Eugene Debs

Childhood


Published: Appeal to Reason, 190?.
Transcribed: Sally Ryan for marxists.org in 2001.


What sweet emotions the recollections of childhood inspires, and how priceless its treasured memories in our advancing and declining years!

Laughing eyes and curly hair, little brown hands and bare feet, innocent and care-free, trusting and loving, tender and pure, what an elevating and satisfying influence these little gods have upon our maturer years!

Childhood! What a holy theme! Flowers they are, with souls in them, and if on this earth man has a sacred charge, a holy obligation, it is to these tender buds and blossoms of humanity.

Yet how many of them are prematurely plucked, fade and die and are trampled in the mire. Many millions of them have been snatched from the cradle and stolen from their play to be fed to the forces that turn a workingman's blood into a capitalist's gold, and many millions of others have been crushed and perverted into filth for the slums and food for the potter's field.

Childhood is at the parting of the ways which lead to success or failure, honor or disgrace, life or death.

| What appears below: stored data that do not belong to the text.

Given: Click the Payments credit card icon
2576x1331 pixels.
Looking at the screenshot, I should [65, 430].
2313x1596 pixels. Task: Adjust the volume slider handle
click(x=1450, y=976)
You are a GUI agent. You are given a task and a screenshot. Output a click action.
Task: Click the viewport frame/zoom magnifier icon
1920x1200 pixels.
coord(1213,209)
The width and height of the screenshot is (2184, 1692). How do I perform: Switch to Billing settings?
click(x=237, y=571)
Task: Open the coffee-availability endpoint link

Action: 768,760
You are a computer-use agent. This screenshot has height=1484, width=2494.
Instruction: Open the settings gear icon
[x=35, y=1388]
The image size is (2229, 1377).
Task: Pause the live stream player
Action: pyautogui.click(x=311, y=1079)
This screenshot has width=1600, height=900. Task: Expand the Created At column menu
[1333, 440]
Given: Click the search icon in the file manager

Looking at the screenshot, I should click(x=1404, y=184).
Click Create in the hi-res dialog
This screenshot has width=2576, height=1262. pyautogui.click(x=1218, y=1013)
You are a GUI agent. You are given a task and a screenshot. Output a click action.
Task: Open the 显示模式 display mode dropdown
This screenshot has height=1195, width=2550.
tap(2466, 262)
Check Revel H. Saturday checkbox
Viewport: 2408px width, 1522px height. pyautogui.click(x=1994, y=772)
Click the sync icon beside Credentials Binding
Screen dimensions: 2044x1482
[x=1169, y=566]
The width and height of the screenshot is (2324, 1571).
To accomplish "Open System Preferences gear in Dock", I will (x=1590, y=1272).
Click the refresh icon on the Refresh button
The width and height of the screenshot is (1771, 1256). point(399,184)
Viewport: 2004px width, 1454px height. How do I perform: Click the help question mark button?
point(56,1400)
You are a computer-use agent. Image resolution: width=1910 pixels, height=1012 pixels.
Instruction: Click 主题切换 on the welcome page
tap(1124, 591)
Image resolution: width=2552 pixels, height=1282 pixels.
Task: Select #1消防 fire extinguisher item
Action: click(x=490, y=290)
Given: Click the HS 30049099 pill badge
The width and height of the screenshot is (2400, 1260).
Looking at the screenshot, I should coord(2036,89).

Society is, or ought to be, profoundly concerned in the nature of the environment that is to mold the character and determine the career of its children, and any remissness in such duty is rebuked by the most painful of penalties, and these are inflicted with increasing severity upon the people of the United States.

Childhood is the most precious charge of the family and the community, but our capitalist civilization sacrifices it ruthlessly to gratify its brutal lust for pelf and power, and the march of its conquest is stained with the blood of infants and paved with the puny bones of children. What shall the harvest be?

The millions of children crushed and slain in the conquest of capitalism have not died in vain. From their little martyr graves all over this fair land their avenging images are springing up, as it were, against the system that murdered them and pronouncing upon it, in the name of God and humanity, the condemnation of death.